Leslie Victor Woodford (11 May 1897 – 23 May 1965) was an Australian rules footballer who played with Hawthorn in the Victorian Football League (VFL).

Family
The fourth of five children born to Thomas Edward Woodford (1864–1943) and Eveline Woodford (1867–1919), nee Holditch, Leslie Victor Woodford was born at Hawthorn on 11 May 1897.

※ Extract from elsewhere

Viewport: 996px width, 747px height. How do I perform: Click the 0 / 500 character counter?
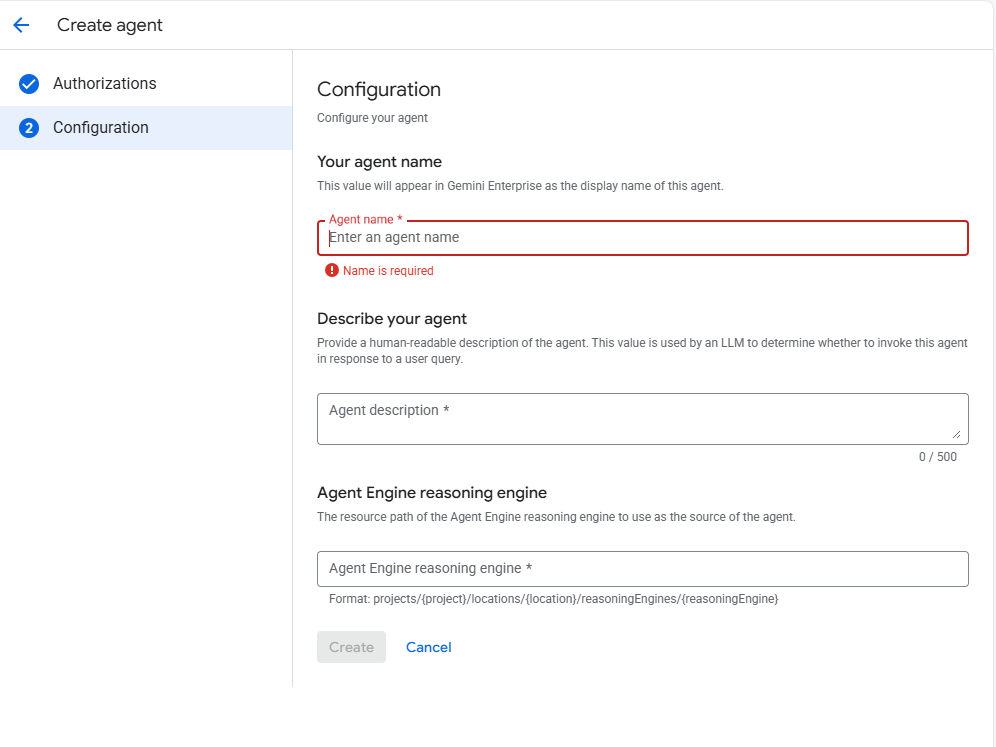pos(937,456)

In 1919 Les Woodford married Olive Susan Mould (1897–1928) and they had several children together. Following her death in 1928, Woodford married Martha McCullough (1907–1983) in 1930.

Football
Originally from Camberwell, Woodford played for Hawthorn in their inaugural VFL season in 1925. He was the first Hawthorn player to kick five goals in a game, doing so in their round three loss to Collingwood. By the end of the year he had kicked 20 goals, which was enough to top their goal-kicking.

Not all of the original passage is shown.